What Crisis? Law as the Marriage of Science and the Humanities

In Academia, Arts & Letters, Humanities, Jurisprudence, Law, Law-and-Literature, Legal Education & Pedagogy, News and Current Events, Oliver Wendell Holmes Jr., Philosophy, Scholarship, The Academy on March 12, 2014 at 8:45 am

Allen 2

This week the Association for the Study of Law, Culture & the Humanities convened to consider this question: “How will law and humanities scholarship fare against the pressure of the science and technology paradigm that has now permeated the institutional frameworks of academia?”  The question implies an adversarial relationship between science and the humanities, or law-and-humanities.  The division between science and the humanities as academic disciplines, however, is not yet 150 years old; it is misguided to pit “law-and-humanities” (a signifier that did not exist a few decades ago) against the “science and technology paradigm that has now permeated the institutional frameworks of academia” (another quotation from the conference program).  We do not have to go back to Plato or Aristotle or Galileo or Descartes or Spinoza or Da Vinci or Locke or Hume or Rousseau or Kant or Newton or Adam Smith or Benjamin Franklin or Thomas Jefferson or Thoreau to see that what we call the humanities has not, traditionally, been divorced from the sciences—that, in fact, the humanities and the sciences are mutually illuminating, not mutually exclusive.

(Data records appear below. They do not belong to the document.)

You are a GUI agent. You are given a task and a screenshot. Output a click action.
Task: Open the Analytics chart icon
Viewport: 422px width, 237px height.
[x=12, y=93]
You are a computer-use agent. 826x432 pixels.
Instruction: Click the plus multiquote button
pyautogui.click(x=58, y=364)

In America, more recently, the classical pragmatists—in particular C.S. Peirce and William James—sought to make philosophy more scientific, and in this endeavor they were mimicking the logical positivists in Britain.  Some of the most famous minds of the 20th century worked at the intersection of the humanities and science: Freud, Einstein, Michael Polanyi, Karl Popper, Jacques Lacan, F. A. Hayek, and Noam Chomsky, to name a few.  Lately we have seen scientific thinkers as wide-ranging as Steven Pinker, E. O. Wilson, Jared Diamond, and Leon Kass celebrate or draw from the humanities.

A review of the conference abstracts suggests that most presenters will be considering this question from the political left, but their concerns are shared by many on the right, such as Roger Scruton, who recently took to the pages of The New Atlantis to address this topic in his article “Scientism in the Arts and Humanities.”  Nevertheless, forcing the separation of science and the humanities does not strike me as prudent.

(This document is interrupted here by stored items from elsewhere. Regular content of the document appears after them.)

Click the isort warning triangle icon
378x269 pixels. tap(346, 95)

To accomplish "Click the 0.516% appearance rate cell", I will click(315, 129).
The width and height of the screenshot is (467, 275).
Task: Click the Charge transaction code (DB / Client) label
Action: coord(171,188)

By encouraging the humanities to recognize its scientific heritage and to recover its scientific methodologies, the academy would be correcting decades of wandering.  Science is indispensable to the humanities, and vice versa; the two work in concert.  The findings in one influence the findings in the other.  Evidence of this reciprocity in the context of legal studies is especially striking in America during the late 19th and early 20th century, when the law often was associated with scientific disciplines rather than with the humanities.  At this time, the theories of Charles Darwin and his progeny helped to explain the common law tradition while influencing the way that law was taught in law schools and examined by judges and most notably by Oliver Wendell Holmes, Jr.

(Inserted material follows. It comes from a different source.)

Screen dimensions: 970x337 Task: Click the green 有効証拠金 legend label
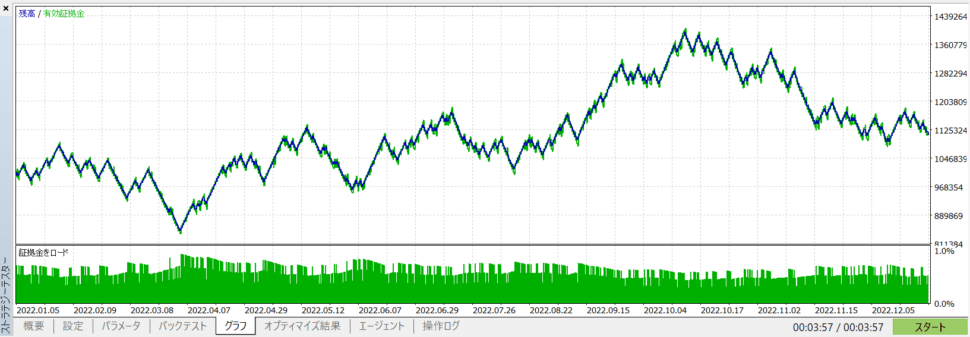coord(64,14)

The scientific paradigms in vogue among legal thinkers at the turn of that century were neither uniform nor monolithic.  For instance, Christopher Columbus Langdell’s push to make legal education more scientific was different from Holmes’s use of Darwinism to describe the common law.  Rather than teasing out the distinctions between various scientific approaches to the law during the late 19th and early 20th century America, however, I would look at these scientific approaches as part of the same general project and as a reminder of how the humanities and the sciences can participate to bring about theoretical and practical insights.  It might be that, of all disciplines, law is the most revealing of the participatory nature of science and the humanities and, therefore, provides the best justification for instrumental and scientific approaches to humane studies.

There are groups within the humanities that resent the scientific disciplines for the funding and privilege those disciplines enjoy in the academic marketplace, but at least part of this resentment is misplaced.  The fault lies partially with the scientists who mistake merit for value: it is not that the sciences enjoy more funding and privilege because they have more merit—the academy is not a meritocracy—but it is that they have more value to consumers and the public writ large.  It may well be that the humanities have more merit, but unless consumers begin to value merit, the meritorious will not necessarily prevail in the market.  

Glory and Indignity

In America, American History, Arts & Letters, Book Reviews, Books, Conservatism, Historicism, History, Humanities, Politics, Southern History, The South on February 20, 2013 at 8:45 am

Allen Mendenhall

The following review first appeared here at The University Bookman.

John Randolph of Roanoke
by David Johnson.
Baton Rouge: Louisiana State University Press, 2012

“I am an aristocrat. I love liberty, I hate equality.” Thus spoke John Randolph of Roanoke (1773–1833), one of the most curious, animated figures ever to grace American soil. That David Johnson’s biography of Randolph is the first of its kind since Russell Kirk published John Randolph of Roanoke in 1951 suggests how deteriorated American memory and education have become. Randolph ought to be studied by all American schoolchildren, if not for his politics then for the vital role he played in shaping the nation’s polity. Dr. Kirk declared that in writing about Randolph, he was summoning him from the shades. If so, Johnson has gone a step farther and brought Randolph into the sunshine to reveal just how spectacular a man he really was.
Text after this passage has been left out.